I sigh. Now we get to the root of the young girl’s problem. Her peers and what they think and see.

“I take it with no weight. You see, Arika, I am one of a kind and so are you. It’s not about who you look like, who you act like, but rather who you are when no one’s watching.”

She nods her head. “That makes sense.”

“Every once in a while adults manage to know a thing or two. Keep that in mind, Arika.” I take my arm off her. “And remember, family isn’t always blood.”

We reach Tempest’s car, a Chrysler three hundred. Arika climbs in the backseat and immediately buckles. I have to slide the driver’s seat back to get in. The ride to her school is quiet and quick.

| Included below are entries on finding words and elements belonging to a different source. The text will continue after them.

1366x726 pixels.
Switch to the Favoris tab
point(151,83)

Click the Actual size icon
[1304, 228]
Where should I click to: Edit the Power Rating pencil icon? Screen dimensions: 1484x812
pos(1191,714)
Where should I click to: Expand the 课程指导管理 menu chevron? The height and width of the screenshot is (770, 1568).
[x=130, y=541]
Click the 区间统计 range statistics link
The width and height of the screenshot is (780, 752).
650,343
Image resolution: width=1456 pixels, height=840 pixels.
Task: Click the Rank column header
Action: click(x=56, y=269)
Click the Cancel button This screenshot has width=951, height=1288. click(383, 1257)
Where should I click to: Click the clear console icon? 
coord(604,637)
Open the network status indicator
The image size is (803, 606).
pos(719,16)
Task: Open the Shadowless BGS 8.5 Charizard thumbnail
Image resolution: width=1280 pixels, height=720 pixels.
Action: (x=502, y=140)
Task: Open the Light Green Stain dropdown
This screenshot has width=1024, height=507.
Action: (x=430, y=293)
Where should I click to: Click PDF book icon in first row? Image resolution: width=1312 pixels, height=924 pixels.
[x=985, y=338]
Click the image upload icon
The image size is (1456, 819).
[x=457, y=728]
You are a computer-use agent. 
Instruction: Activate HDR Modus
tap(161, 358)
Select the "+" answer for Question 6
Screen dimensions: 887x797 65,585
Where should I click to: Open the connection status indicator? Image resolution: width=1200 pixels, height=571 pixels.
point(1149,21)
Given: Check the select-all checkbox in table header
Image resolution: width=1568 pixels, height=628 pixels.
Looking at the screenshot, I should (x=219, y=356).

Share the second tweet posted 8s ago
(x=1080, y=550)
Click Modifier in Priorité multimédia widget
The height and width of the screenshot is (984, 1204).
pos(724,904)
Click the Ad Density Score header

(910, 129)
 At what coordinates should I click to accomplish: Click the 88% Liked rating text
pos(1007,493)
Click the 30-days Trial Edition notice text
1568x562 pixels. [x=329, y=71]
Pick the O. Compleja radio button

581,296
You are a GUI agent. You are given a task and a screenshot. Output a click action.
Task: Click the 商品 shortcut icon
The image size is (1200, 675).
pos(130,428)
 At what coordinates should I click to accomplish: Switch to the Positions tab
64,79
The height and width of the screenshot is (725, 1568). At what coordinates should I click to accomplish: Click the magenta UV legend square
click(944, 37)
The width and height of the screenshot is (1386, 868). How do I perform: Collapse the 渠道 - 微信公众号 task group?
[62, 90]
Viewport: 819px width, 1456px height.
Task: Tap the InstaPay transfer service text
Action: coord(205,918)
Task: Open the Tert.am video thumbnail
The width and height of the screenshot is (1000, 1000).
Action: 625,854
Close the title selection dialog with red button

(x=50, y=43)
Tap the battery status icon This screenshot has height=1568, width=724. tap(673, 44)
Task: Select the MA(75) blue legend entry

Arika gets out of the car and looks to me. “I don’t know you Deacon, but thank you for talking to me and actually listening to what I am saying.” She turns her gaze to Tempest. “Mom, I’m sorry. I shouldn’t have run away. You just don’t hear what I’m telling you because it’s not what you want to hear. I will do my suspension for the project protest and I will do the project their way without fighting with you.”

“I love you, Arika.” Tempest tells her daughter before Arika walks away and into her school.

Only when she’s safely inside the building do I pull away.

“Working miracles, Deacon.” Tempest tells the space between us more than she actually says it to me.

I’m not a miracle worker. I am a partner, a team player, and a companion. If only she will let me in.